Il progetto Moonstone nasce dalle nostalgie e dalle ambizioni del chitarrista italiano Matt Filippini: con un album uscito ad aprile, il nostro è riuscito a far suonare insieme icone rock tra cui Ian Paice, Graham Bonnett, Steve Walsh, Glenn Hughes. Il leggendario cantante e bassista è l’ospite d’eccezione di una serie di live all’insegna dei 70.
“The Voice of Rock”: questo il soprannome di un artista, Glenn Hughes, che con Trapeze, Deep Purple e la sua carriera solista ha scritto pagine indelebili nella storia di un genere mai domo. Negli ultimi anni ha continuato a pubblicare album solisti o in collaborazione, tra cui si ricordano quelli con Joe Lynn Turner e Tony Iommi. In ordine temporale, la sua ultima apparizione da studio è nel progetto Moonstone di Matt Filippini, che oggi onora anche dal vivo.

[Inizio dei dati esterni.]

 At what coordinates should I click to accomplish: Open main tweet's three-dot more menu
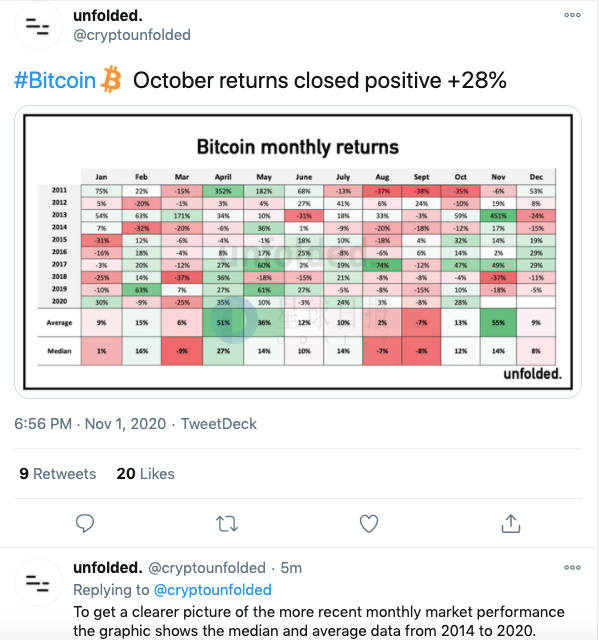(x=572, y=15)
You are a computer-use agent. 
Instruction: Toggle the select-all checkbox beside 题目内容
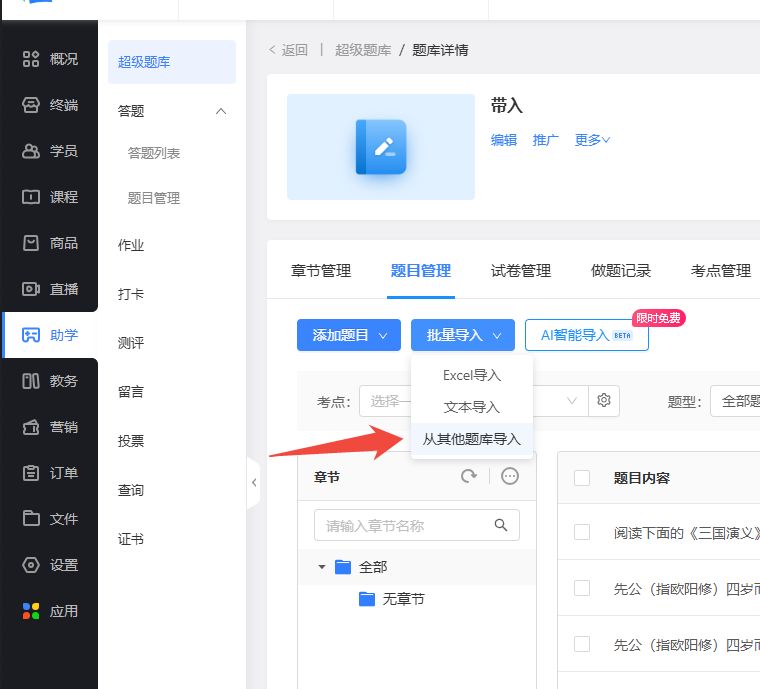tap(582, 478)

“On the way to Moonstone” è il coro che apre l’esibizione di Filippini e compagni, pronti a scaldare il pubblico accorso con il loro granitico rock carico di richiami blues. Le canzoni del combo convincono, sorrette da una valida sezione ritmica e ben interpretate dalla potente voce del cantante Marco Sivo. Dopo una mezz’ora tirata e coinvolgente, questi saluta e lascia il posto all’acclamato Glenn. Gli accordi iniziali di Stormbringer, classico Deep Purple, scatenano i fan dell’inglese, che sono costretti però a raffreddarsi dopo pochi secondi: i problemi all’asta del microfono di Hughes, che lo costringono a saltare in toto il primo ritornello, sono il triste presagio di una prima parte del concerto piuttosto difficoltosa, che trascorre con pathos ma anche con numerosi problemi di suono sul palco e conseguenti tecnici a gironzolarci. Lo stesso Filippini, per sua stessa ammissione compositore prima che chitarrista, sembra a volte in difficoltà e poco valorizzato da un’acustica che tende a soffocare la brillantezza del suo strumento. La seconda parte dell’esibizione è un’altra storia, con i musicisti a proprio agio e Hughes nelle condizioni di esprimersi al meglio. Mistreated è la migliore dimostrazione di una voce che invecchiando migliora, e che ancora oggi, oltre quarant’anni dopo il suo esordio con i Trapeze, riesce ad emozionare: Soul Mover, come il brano tratto dal suo omonimo album che apre l’ovvio bis e che è cantato da tutti i presenti. L’inno Burn chiude infine un concerto riuscito a decollare dopo le difficoltà iniziali.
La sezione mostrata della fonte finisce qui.